>> start TEXT EXCERPT

By on June 7, 2012

“Don’t shift!!!!”

I will hear this many times today.

In the many underpowered cars that I had driven up a hill, around a bend, or towards an intersection, a well-meaning friend, instructor, or authority figure in the seat next to me inevitably yelled: “Shift!!”  This was to entice me to stir the stick, and to keep me from killing the engine either outright or in a frenzied over-rev.

This time, it is different. I am in Japan, and I sit in Japan’s first kei-car, a Summer-of-Love generation 1968 Subaru 360. Next to me sits his owner, Chiharu Tamura, and he shouts “don’t shift!!”

Tamura bought this car 4 years ago, for 250,000 yen, which converts to $3,147. Helped by an obscenely high yen, this car is a residual value miracle. When the first 360s were exported to the U.S. in 1961, the price was $1,297. Despite the bargain basement price, the car flopped. It was one of the many disasters brought to us by Malcolm Bricklin, except that his Yugo sold much better – initially. If people would have bought this car instead of the wretched Yugo, they would have doubled their money today.

A Subaru 360 is a car you would not expect from a Chiharu Tamura.

Tamura-san is Deputy Chief Engineer of the Lexus LFA, the $375,000 supercar that shifts effortlessly in 200ms through each of its 6 gears.  The Subaru delivers 20 hp, the LFA at work has 560.

“This car got 66 mpg – in the sixties,” Tamura says. “The secret to high mileage is low weight.”

I need to be very careful with the gears, No-Shift-Tamura keeps telling me. The shift pattern is a simple H. Reverse and First on the left, 2nd and 3rd on the right, that’s it.

Turning into a scenic overlook on our tour, I want to shift into First. Immediately, I am confronted with a now familiar, but this time very forceful “DON’T SHIFT!!!!” This time, don’t shift at all.

First gear has no synchromesh, I am told.

“No problem!” I shout, “I know that from the old Bug!” I go out of gear and into Neutral, pop the clutch, tap the gas, “wrrmmm-brmmm,” and …

“NO SHIFT!!!!” Tamura whispers with a pained look and a hand on the shifter.

I learn that this Subie likes its unsychronized first gear engaged only from a dead stop. While driving, there is a choice of Second and Third, and only with an ichi – ni –san  three-second intermediate pause in Neutral. There is no, zettai iranai shifting from Second into First. Wakarimashita ka?

If Ray LaHood reads this, he will demand that little Subaru for every American – it definitely demands totally undistracted driving. And the transmission must be made from tofu.

This is Japan where they drive on the left and sit on the right. To the left of me on the transmission tunnel are three levers with letters.

>> end TEXT EXCERPT

REQUIRED TASK 1
Print the portion of the Subaru 360 article between "First gear has" and "levers with letters.", inclusive.
REQUIRED TASK 2
In the Subaru 360 article, what price did Chiharu Tamura pay for his car?
The rows after this point are separate material, unconnected to the Subaru 360 article.

>> start SUPPLIED RECORDS

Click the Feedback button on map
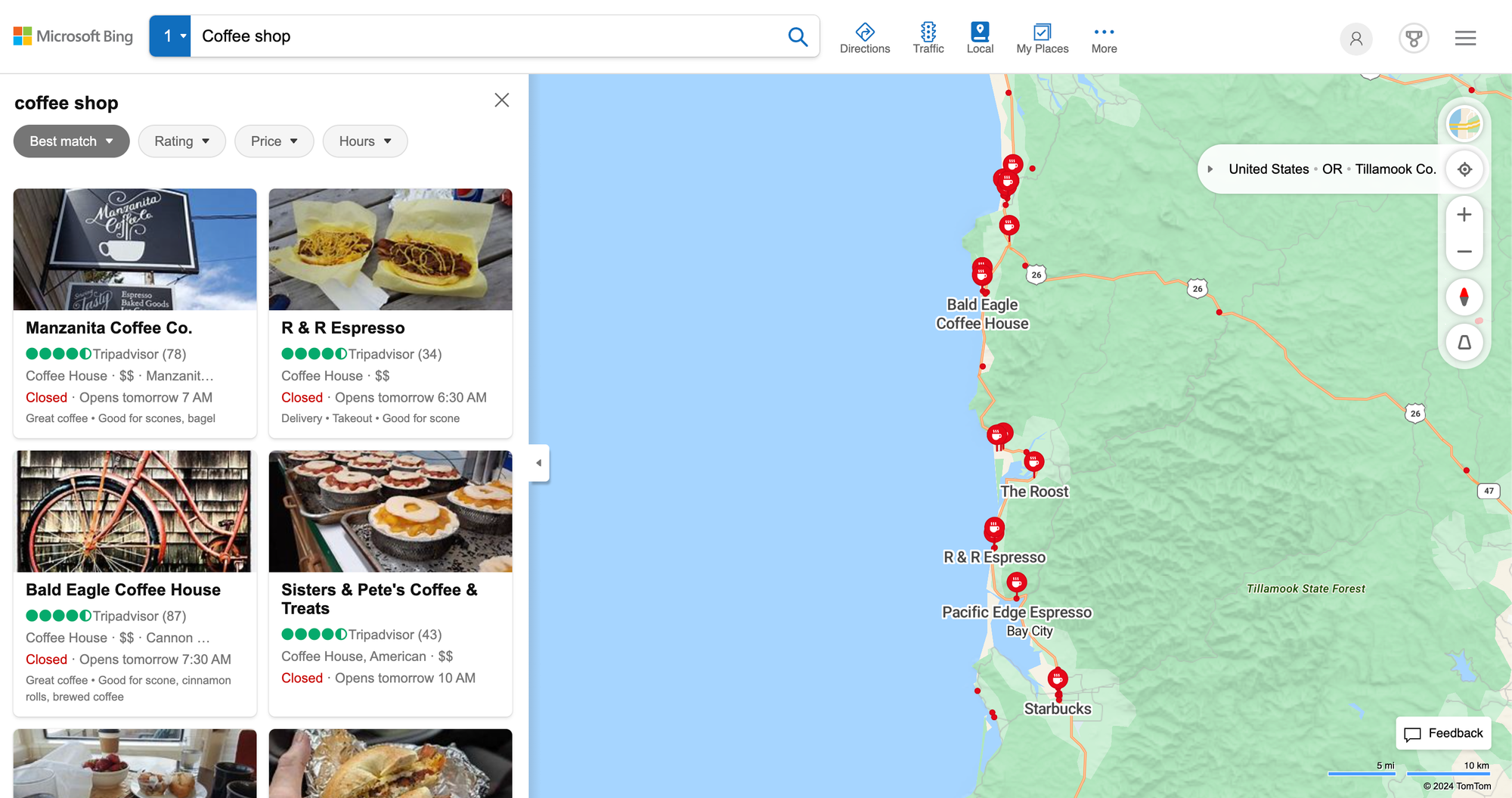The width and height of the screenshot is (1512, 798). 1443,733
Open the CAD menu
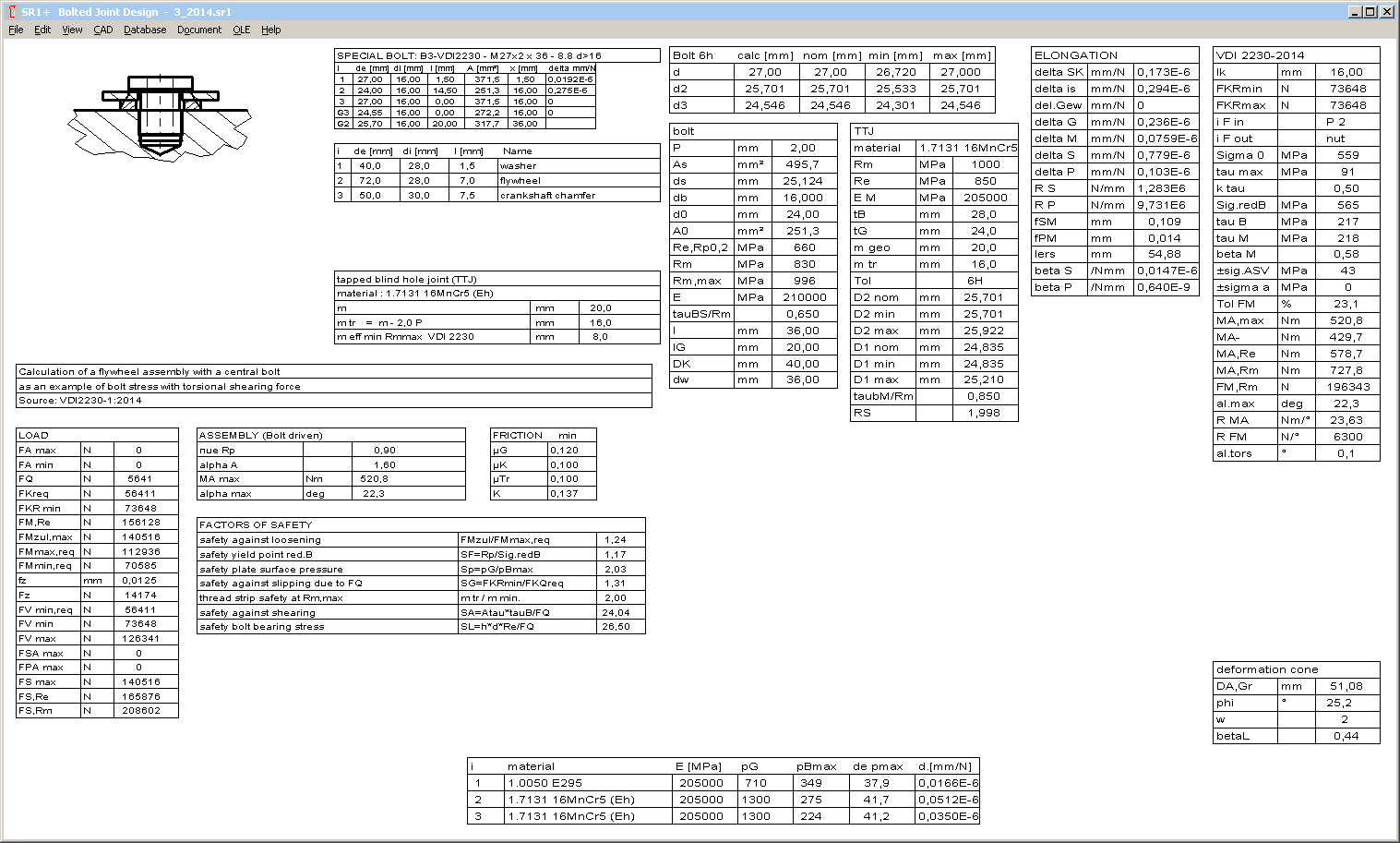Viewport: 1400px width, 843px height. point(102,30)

>> end SUPPLIED RECORDS
>> start SUPPLIED RECORDS

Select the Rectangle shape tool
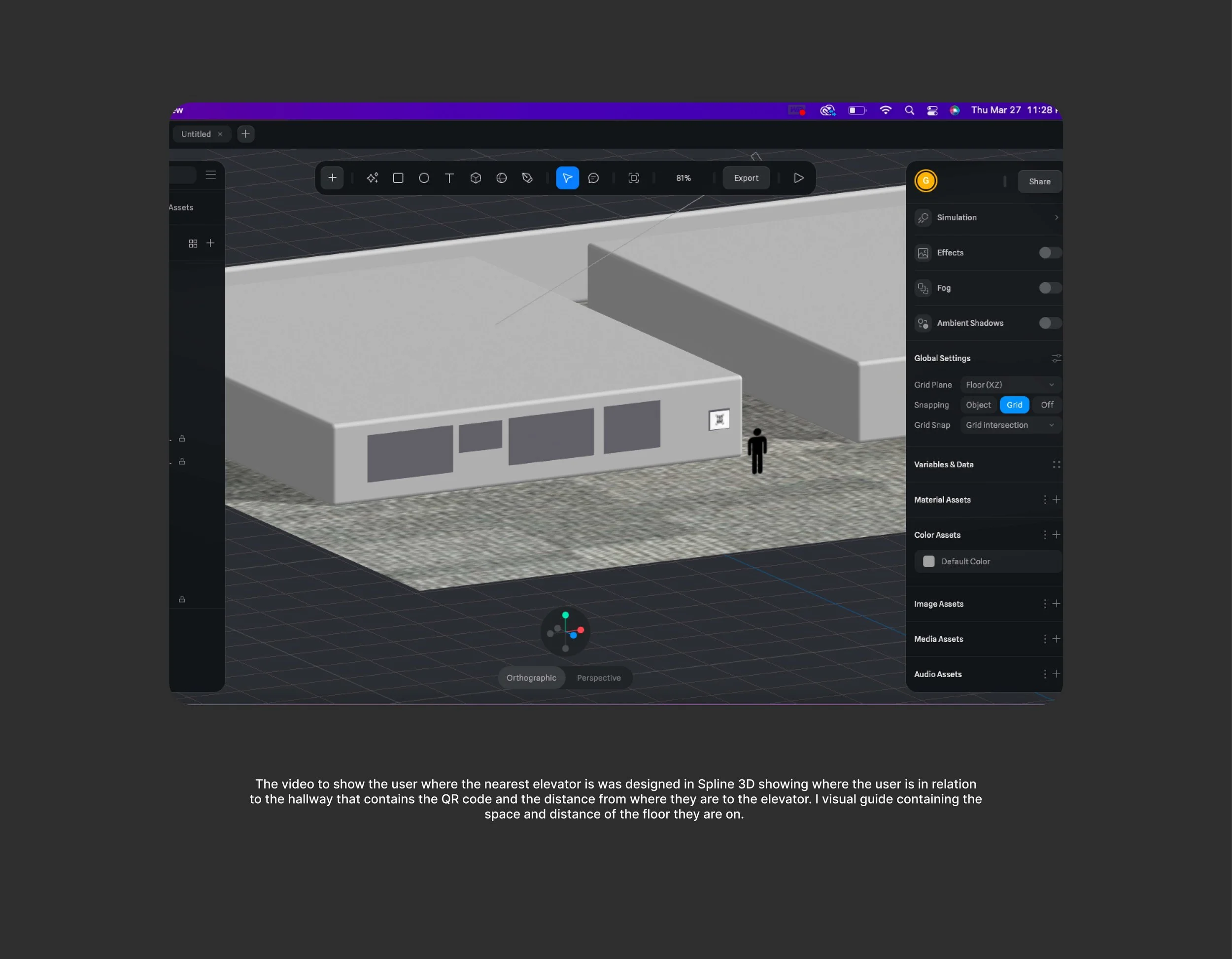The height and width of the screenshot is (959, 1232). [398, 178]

>> end SUPPLIED RECORDS
>> start SUPPLIED RECORDS

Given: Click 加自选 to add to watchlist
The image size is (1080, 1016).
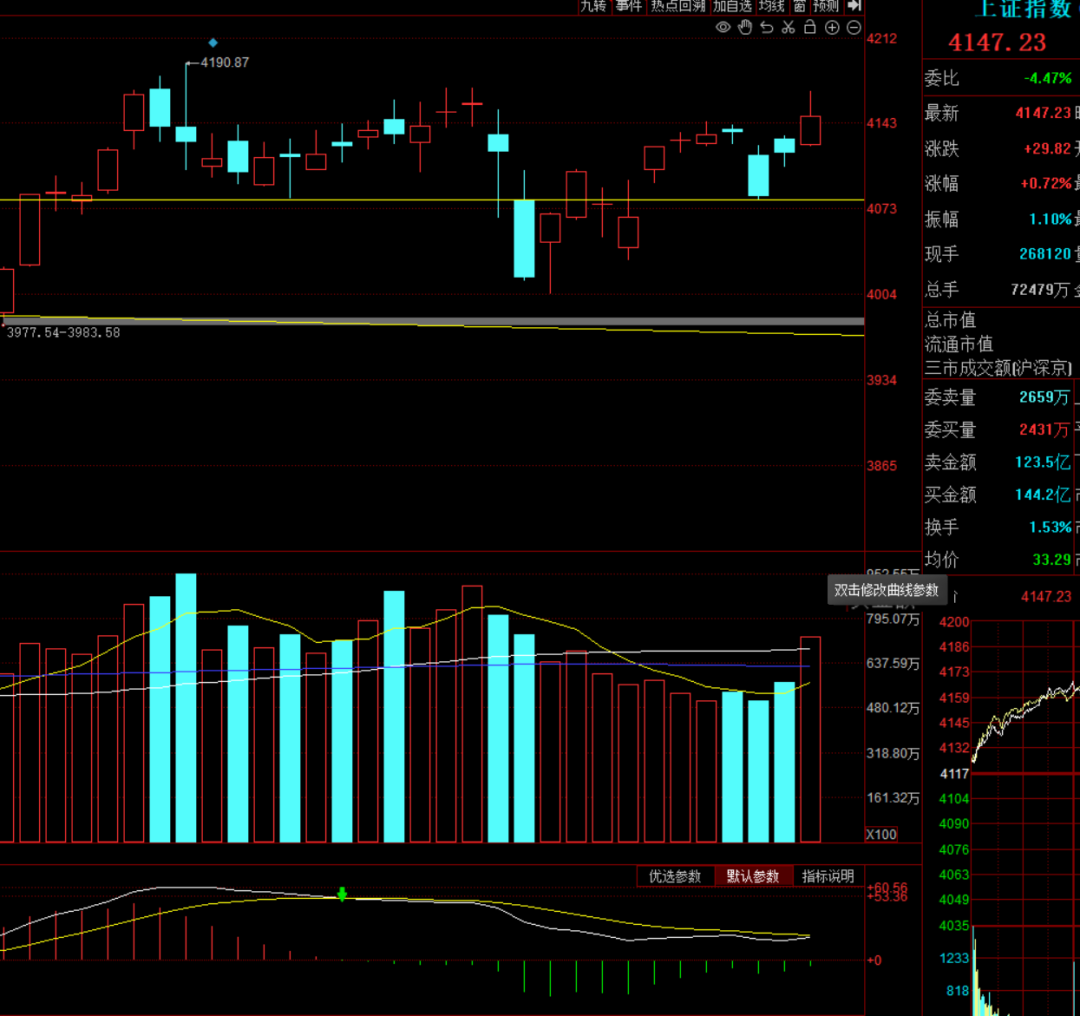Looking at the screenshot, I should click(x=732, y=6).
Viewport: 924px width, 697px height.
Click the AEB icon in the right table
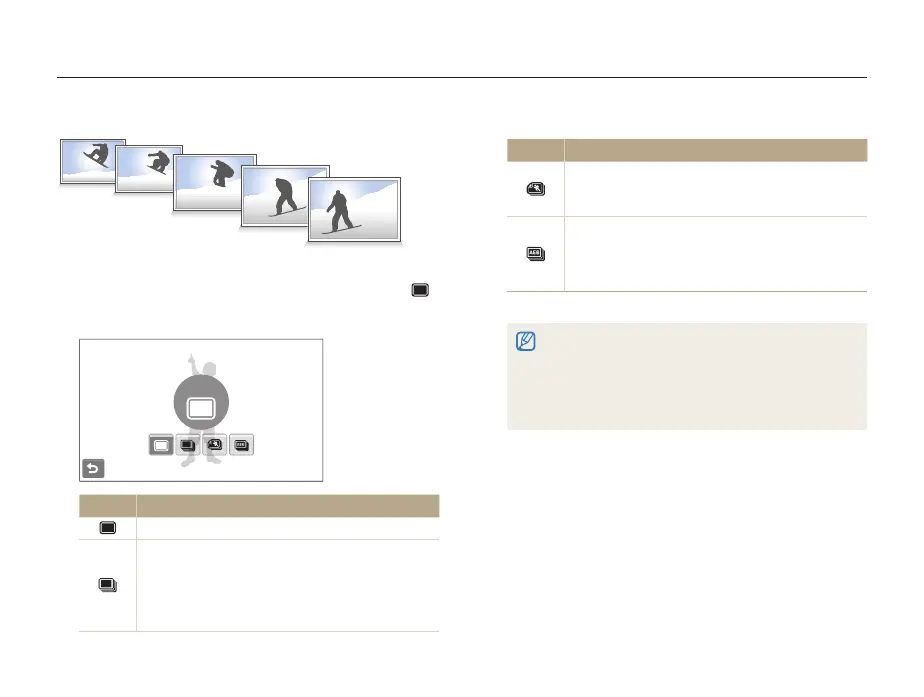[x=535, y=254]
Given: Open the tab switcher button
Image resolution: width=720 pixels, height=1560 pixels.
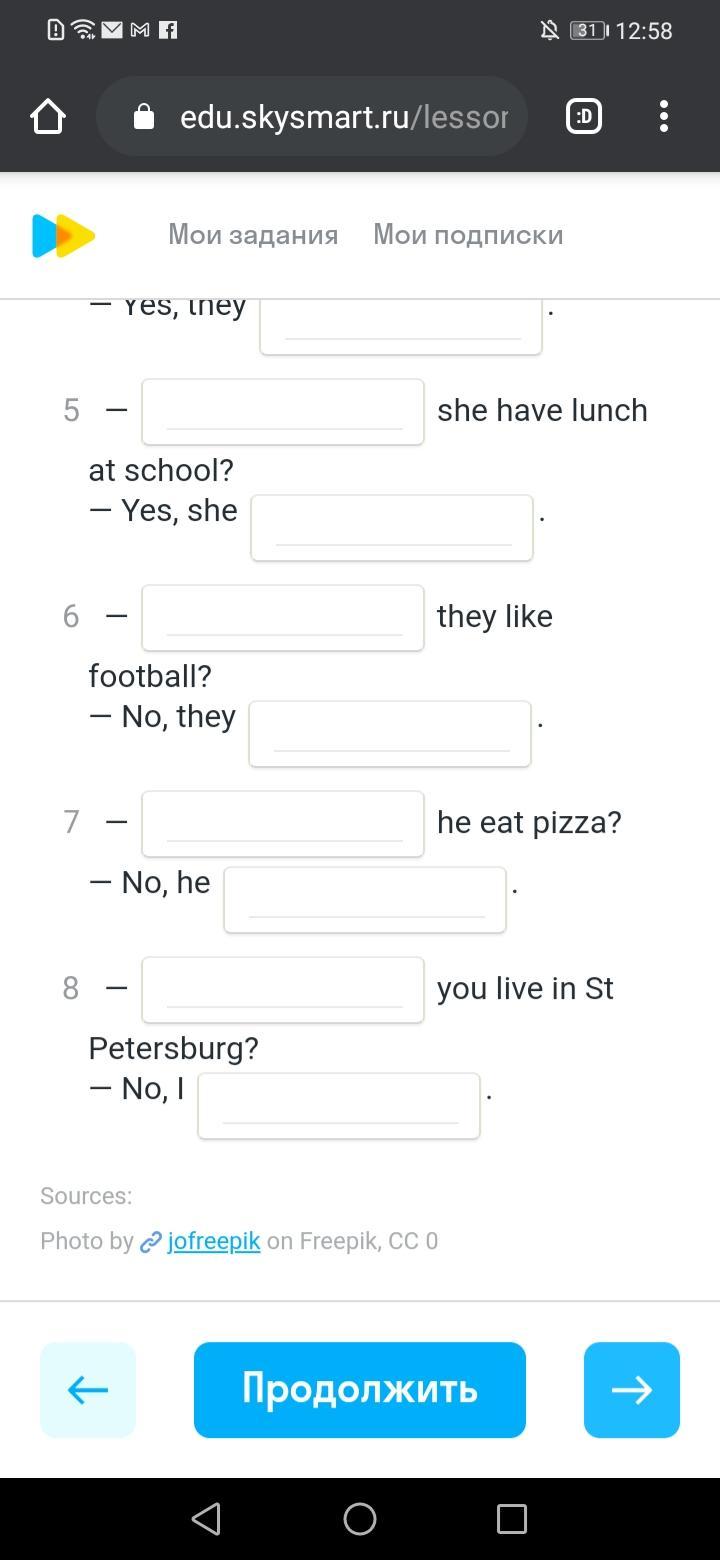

>> end SUPPLIED RECORDS

WRITTEN REPLY 1
First gear has no synchromesh, I am told.

“No problem!” I shout, “I know that from the old Bug!” I go out of gear and into Neutral, pop the clutch, tap the gas, “wrrmmm-brmmm,” and …

“NO SHIFT!!!!” Tamura whispers with a pained look and a hand on the shifter.

I learn that this Subie likes its unsychronized first gear engaged only from a dead stop. While driving, there is a choice of Second and Third, and only with an ichi – ni –san  three-second intermediate pause in Neutral. There is no, zettai iranai shifting from Second into First. Wakarimashita ka?

If Ray LaHood reads this, he will demand that little Subaru for every American – it definitely demands totally undistracted driving. And the transmission must be made from tofu.

This is Japan where they drive on the left and sit on the right. To the left of me on the transmission tunnel are three levers with letters.

WRITTEN REPLY 2
250,000 yen, which converts to $3,147.